INSTRUCTIONS TO FOLLOW:
Scan the records below and copy every line that contains the string "column".

---- DATA TO PROCESS

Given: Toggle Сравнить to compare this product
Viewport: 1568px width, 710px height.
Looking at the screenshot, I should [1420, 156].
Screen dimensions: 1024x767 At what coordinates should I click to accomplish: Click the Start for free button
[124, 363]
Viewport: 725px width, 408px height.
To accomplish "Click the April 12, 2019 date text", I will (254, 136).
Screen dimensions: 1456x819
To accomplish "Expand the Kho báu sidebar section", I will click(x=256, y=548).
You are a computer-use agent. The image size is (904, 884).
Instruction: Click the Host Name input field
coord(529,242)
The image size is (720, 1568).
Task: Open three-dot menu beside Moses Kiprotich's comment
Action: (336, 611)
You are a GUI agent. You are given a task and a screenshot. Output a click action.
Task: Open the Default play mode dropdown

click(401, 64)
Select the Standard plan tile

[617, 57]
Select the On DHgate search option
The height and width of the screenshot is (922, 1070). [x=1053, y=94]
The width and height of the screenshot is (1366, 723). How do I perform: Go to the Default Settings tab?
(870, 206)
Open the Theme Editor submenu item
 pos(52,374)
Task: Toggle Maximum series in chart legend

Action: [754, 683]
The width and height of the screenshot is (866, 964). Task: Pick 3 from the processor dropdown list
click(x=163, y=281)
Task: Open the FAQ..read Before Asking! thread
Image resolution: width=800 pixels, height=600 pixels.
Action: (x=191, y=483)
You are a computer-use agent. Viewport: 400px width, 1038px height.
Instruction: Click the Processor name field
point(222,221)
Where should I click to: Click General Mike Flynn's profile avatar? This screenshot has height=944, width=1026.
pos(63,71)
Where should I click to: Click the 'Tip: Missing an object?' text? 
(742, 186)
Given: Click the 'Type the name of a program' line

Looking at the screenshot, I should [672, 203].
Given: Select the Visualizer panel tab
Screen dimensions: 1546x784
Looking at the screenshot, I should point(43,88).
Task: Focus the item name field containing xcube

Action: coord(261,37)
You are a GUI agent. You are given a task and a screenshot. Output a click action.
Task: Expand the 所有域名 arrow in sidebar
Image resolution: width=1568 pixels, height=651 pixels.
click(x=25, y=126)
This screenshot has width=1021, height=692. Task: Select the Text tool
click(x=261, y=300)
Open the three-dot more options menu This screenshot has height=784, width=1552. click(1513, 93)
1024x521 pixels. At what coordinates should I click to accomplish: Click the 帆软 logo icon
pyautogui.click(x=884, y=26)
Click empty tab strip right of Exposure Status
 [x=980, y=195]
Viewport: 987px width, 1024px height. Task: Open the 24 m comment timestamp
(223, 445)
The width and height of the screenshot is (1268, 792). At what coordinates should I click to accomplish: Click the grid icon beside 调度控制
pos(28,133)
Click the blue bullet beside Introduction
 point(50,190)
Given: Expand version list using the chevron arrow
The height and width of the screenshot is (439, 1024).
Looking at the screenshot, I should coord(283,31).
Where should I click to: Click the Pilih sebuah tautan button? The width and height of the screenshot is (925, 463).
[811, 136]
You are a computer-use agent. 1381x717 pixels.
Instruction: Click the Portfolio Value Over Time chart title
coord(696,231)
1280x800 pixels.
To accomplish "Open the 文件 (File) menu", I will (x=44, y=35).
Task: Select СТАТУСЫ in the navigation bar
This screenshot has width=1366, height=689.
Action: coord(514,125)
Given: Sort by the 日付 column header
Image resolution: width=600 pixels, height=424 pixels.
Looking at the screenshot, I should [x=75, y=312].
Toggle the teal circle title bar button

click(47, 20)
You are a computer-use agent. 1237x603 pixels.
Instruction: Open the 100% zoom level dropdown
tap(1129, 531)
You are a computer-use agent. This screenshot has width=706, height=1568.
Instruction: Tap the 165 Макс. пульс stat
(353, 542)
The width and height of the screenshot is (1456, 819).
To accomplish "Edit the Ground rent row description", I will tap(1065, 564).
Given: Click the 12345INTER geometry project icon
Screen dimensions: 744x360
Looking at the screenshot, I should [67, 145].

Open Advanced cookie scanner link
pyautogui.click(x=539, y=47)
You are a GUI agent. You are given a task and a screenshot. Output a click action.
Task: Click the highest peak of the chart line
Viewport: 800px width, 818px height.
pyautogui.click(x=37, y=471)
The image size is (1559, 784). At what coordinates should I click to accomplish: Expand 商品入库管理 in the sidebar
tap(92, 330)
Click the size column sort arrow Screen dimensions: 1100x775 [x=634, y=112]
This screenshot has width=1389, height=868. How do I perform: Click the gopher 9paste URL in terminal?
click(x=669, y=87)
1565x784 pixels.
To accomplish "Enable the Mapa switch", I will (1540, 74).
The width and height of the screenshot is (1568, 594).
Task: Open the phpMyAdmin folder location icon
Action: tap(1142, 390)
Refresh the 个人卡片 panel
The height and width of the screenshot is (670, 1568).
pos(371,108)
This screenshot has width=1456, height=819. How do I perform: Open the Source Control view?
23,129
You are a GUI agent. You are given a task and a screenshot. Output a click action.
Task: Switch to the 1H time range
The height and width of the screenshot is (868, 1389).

--------

FINISHED TASK:
Given: Sort by the 日付 column header
Click the size column sort arrow Screen dimensions: 1100x775 [x=634, y=112]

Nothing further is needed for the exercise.